Cloudformation is for when you have a team of ops or a workflow where you have a lot of repeated resource recreation; Beanstalk is for when you have no ops, and you're happy for someone else to handle the environment; CodeDeploy is just yuck; and don't know about this one yet.

    Cloudformation: infrastructure-as-code (but has sharp edges) (doesn't touch your app/code directly)
    Opsworks: wizard-style 'drop your app here' kind of thing (less flexibility and control)
    Beanstalk: a simpler version of OpsWorks? (never tried it)
    CodeDeploy: install an agent, it pulls code/artifacts (janky workflow)
    CodeBuild: no idea, just been released
    Just Using The Web Console: convenient, but manual process (labour-intensive, prone to manual errors)
On the CI thing - from my experience at one of the places I work, there are a thousand CI systems out there, but very few CD systems. Pretty much anything can schedule and track builds, but few things schedule and track deploys (which gets suprisingly tricky suprisingly quickly). CD is the 'last mile'...
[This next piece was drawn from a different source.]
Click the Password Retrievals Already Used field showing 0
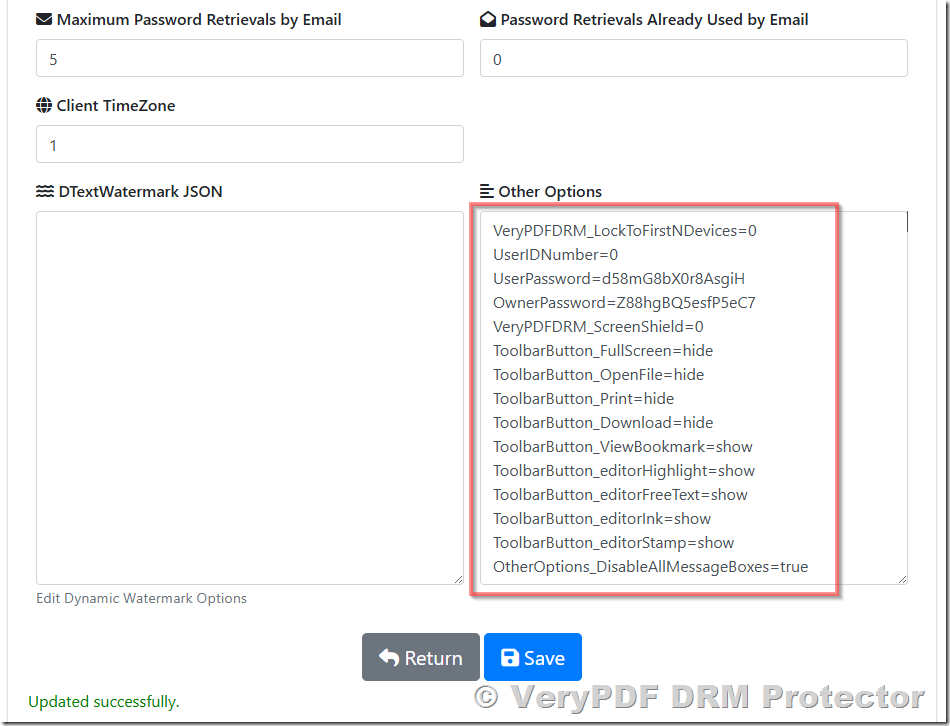Image resolution: width=950 pixels, height=726 pixels. (693, 58)
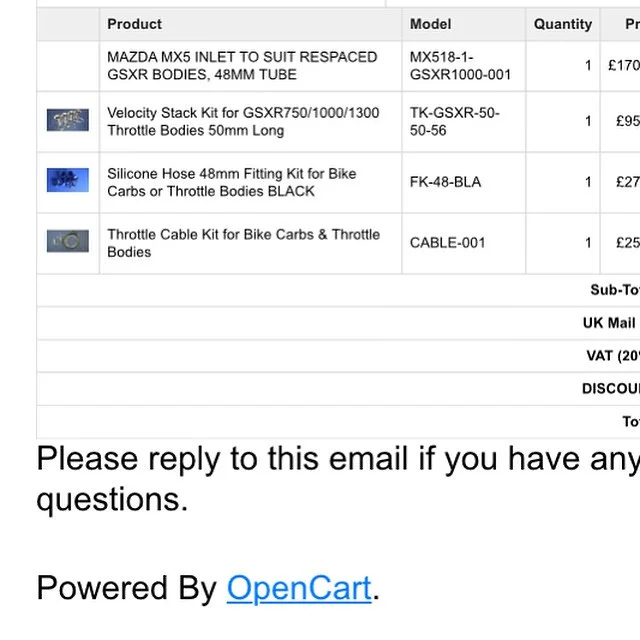Click model number FK-48-BLA
This screenshot has width=640, height=640.
[x=445, y=182]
EDIT: missed some that I've never looked at. It is getting crazy...

    CodeCommit: looks like it might be a 'github'?
    CodePipeline: No idea. Perhaps a spruced-up version of CodeDeploy?


I appreciate the breakdown. It would be awesome if there was someone with the know-how to go more in depth on each of these.
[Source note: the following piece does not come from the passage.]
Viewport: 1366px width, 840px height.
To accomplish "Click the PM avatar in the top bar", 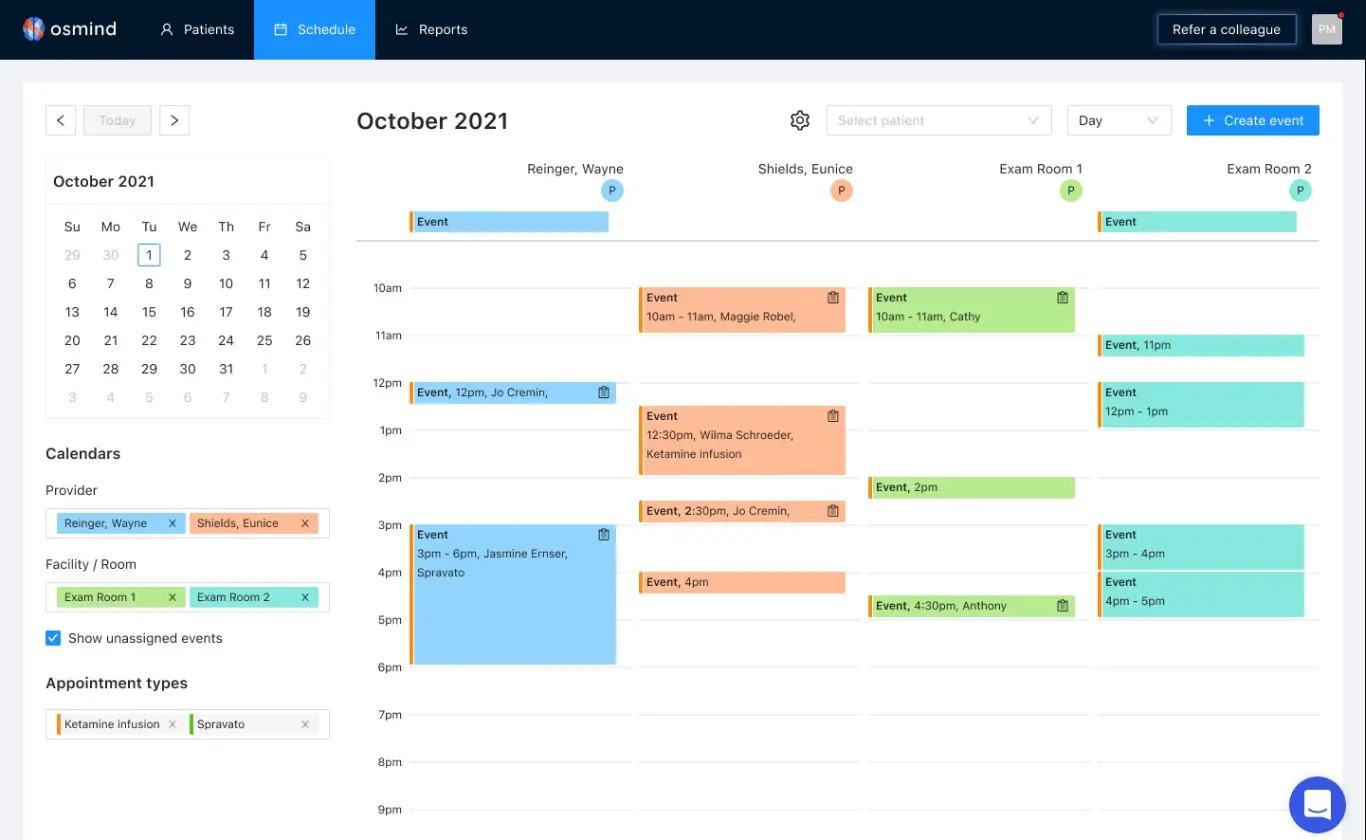I will [1326, 29].
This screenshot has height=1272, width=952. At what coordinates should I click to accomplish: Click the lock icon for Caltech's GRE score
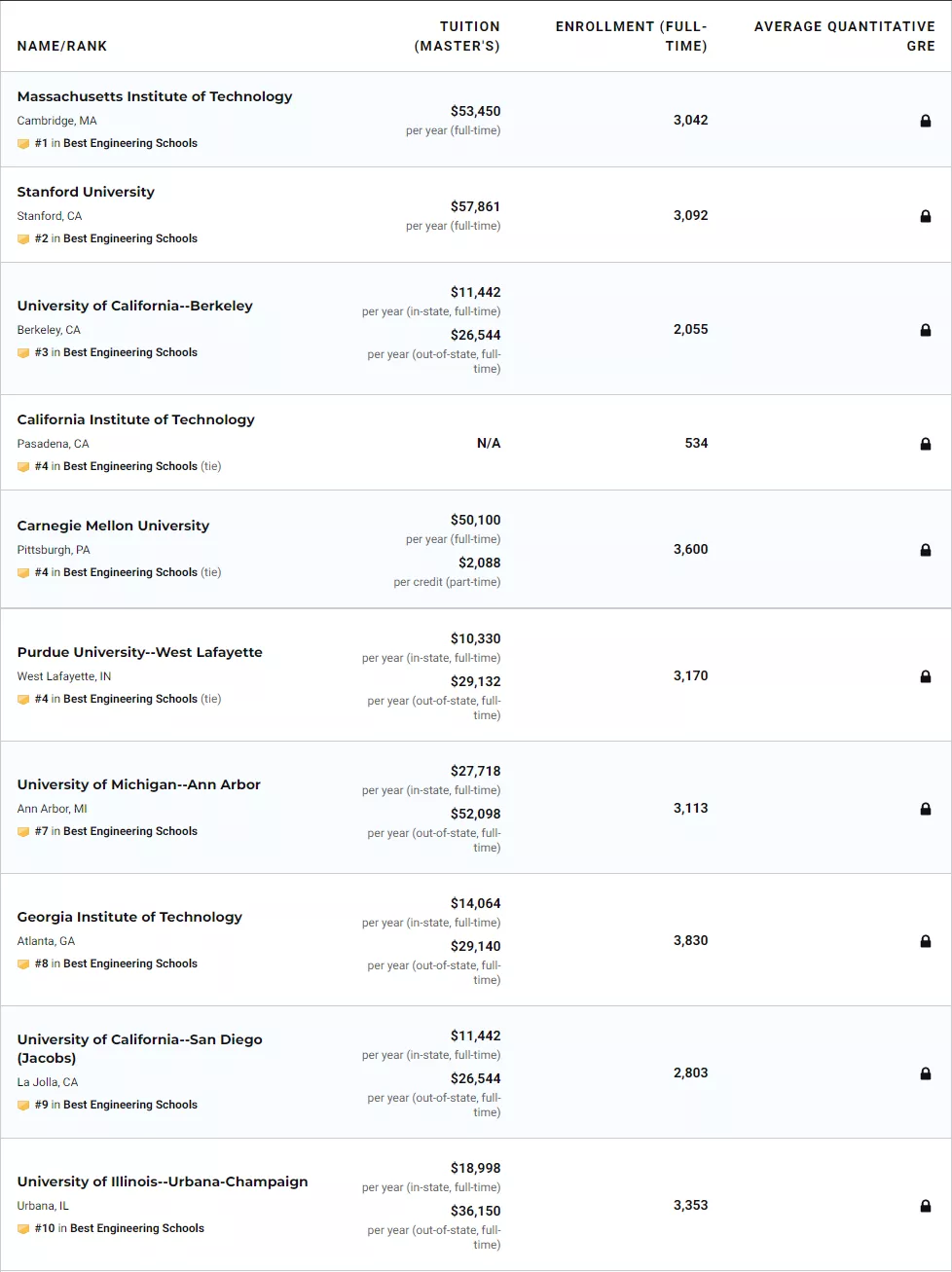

I recently inherited an app that uses OpsWorks. The deploy process is actually really nice, but I notice that it doesn't receive a lot of updates from AWS. Since OpsWorks came out when Chef was hot, and now Chef seems to be less popular than Ansible and/or docker. I wonder what the future holds for me if Chef continues to decline in popularity.


This was my thought as well. I've seen them offer a few different of these "workflow engines" that seemed to be quite clearly oriented towards build services, although this is the first that's very explicitly focused on that.